Given request - Copy everything in the data below from the line containing "You are a GUI" down to the line containing "pyautogui.click(x=18, y=255)", swapping "screenshot" for "screen capture" and keeping the rest the same.

BEGIN Raw data

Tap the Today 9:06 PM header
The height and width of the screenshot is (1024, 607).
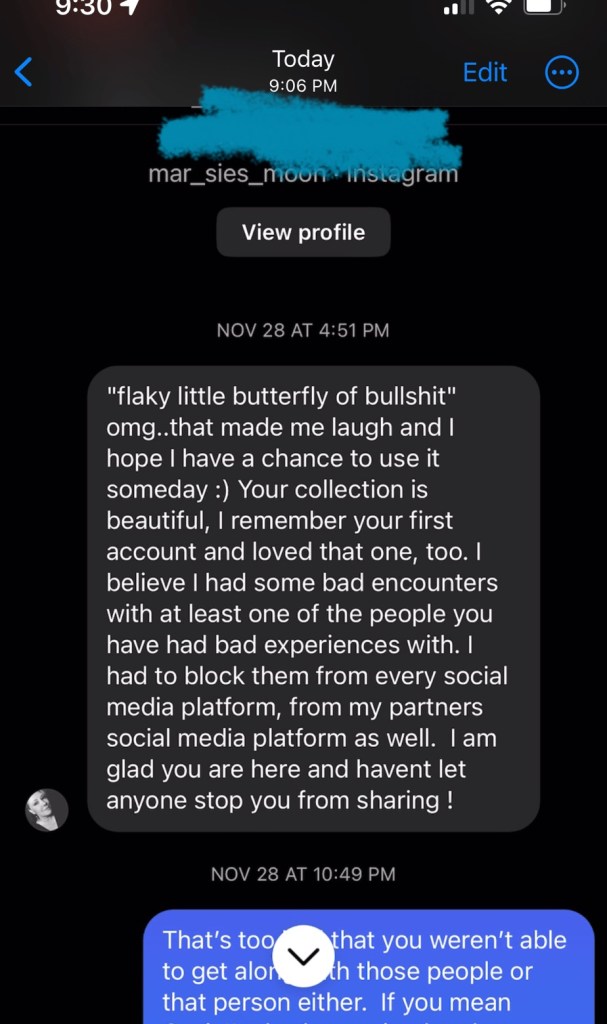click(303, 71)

END Raw data
BEGIN Raw data

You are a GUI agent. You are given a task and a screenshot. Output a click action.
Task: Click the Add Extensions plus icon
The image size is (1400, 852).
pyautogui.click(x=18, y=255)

END Raw data
BEGIN Raw data

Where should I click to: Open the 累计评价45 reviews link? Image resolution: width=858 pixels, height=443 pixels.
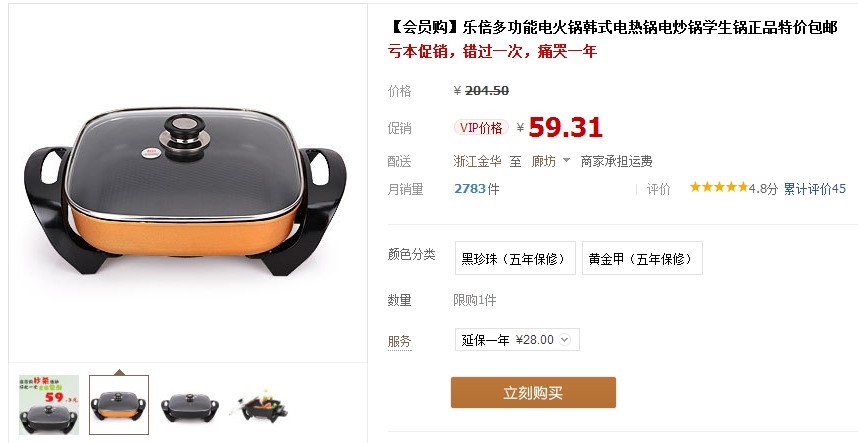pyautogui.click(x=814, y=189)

END Raw data

Response for this exercise -
You are a GUI agent. You are given a task and a screen capture. Output a click action.
Task: Click the Add Extensions plus icon
The image size is (1400, 852).
pyautogui.click(x=18, y=255)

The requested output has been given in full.